### Set exercise A
In the Legends of Aria article, when was the game's beta version launched?
### Set exercise B
From the Legends of Aria article, reproduce the part that opens with the words "There are limited" and closes with "versus Player combat.", swapping "tutorials" for "guides".
### Set exercise C
Render this sentence from the Legends of Aria article in Spanish: "The first DLC was released in March 2021."

### Passage provided
= = = =

Legends of Aria or LoA (formerly Shards Online) is a fantasy-based indie MMORPG. It was developed by Citadel Studios Inc., a gaming company founded by the lead developer of Ultima Online.

Gameplay

The game is available in English and is free-to-play with options to buy "Packages," such as the Citizen Pack that allows building houses, shops, and gives extra bank slots in the game. LoA is based on a 3D isometric view.

There are limited tutorials and missions in the game. The story is not predetermined, and the players can develop different skills at a limit of 600 points. There are many ways to play the game, including full-loot Player versus Player combat.

History

LoA was developed in 8 years by the lead developer of Ultima Online and his company Citadel Studios. Its beta version was launched in August 2019, and the final game was launched almost a year later, in July 2020. The first DLC was released in March 2021. The game was formerly launched from a Kickstarter campaign and originally named Shards Online.

= = = =

### Stored data
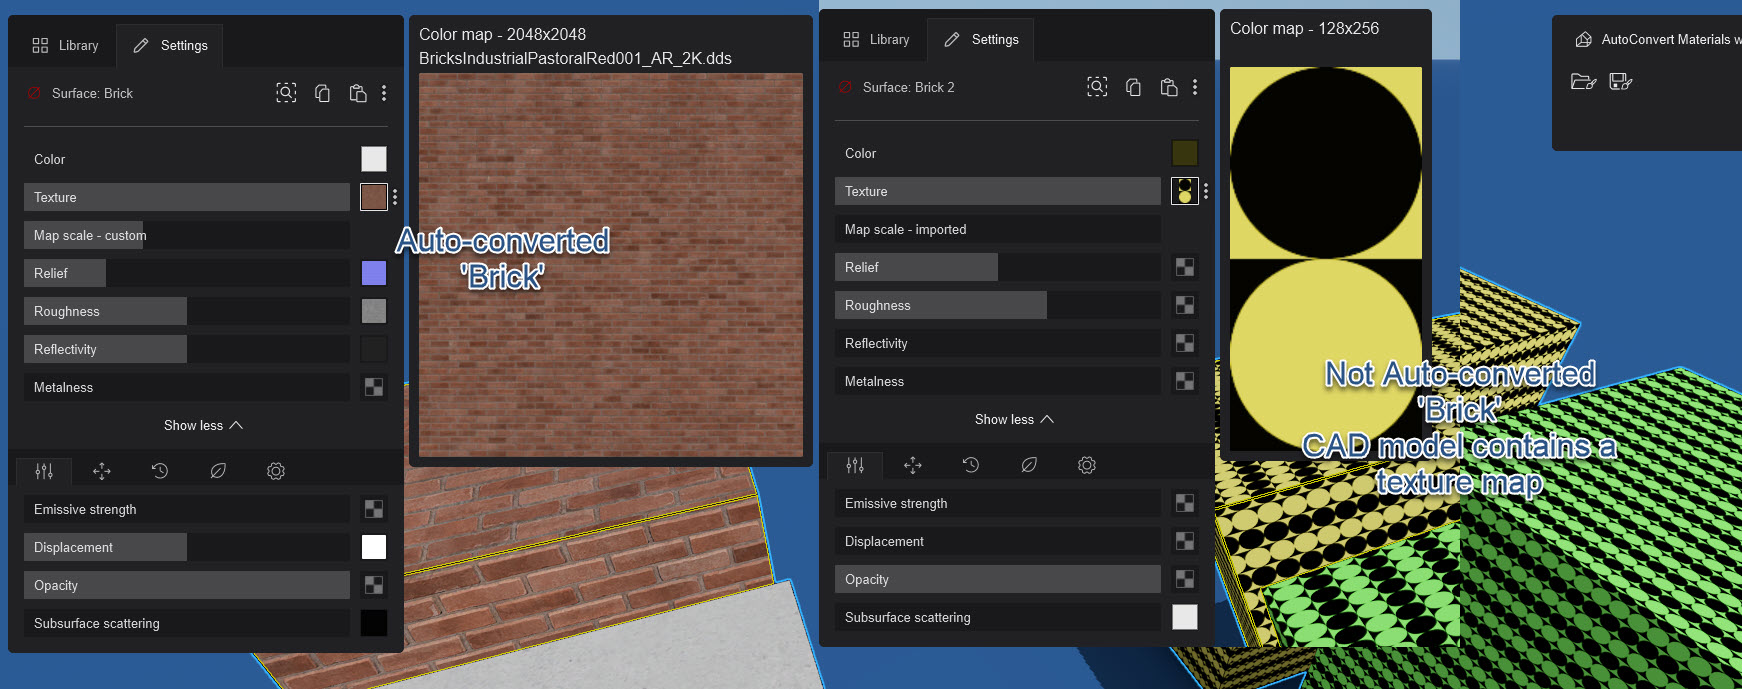Click the paste material icon in Surface: Brick panel
This screenshot has height=689, width=1742.
click(357, 93)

= = = =

### Correct answer A
In August 2019.

### Correct answer B
There are limited guides and missions in the game. The story is not predetermined, and the players can develop different skills at a limit of 600 points. There are many ways to play the game, including full-loot Player versus Player combat.

### Correct answer C
El primer DLC se lanzó en marzo de 2021.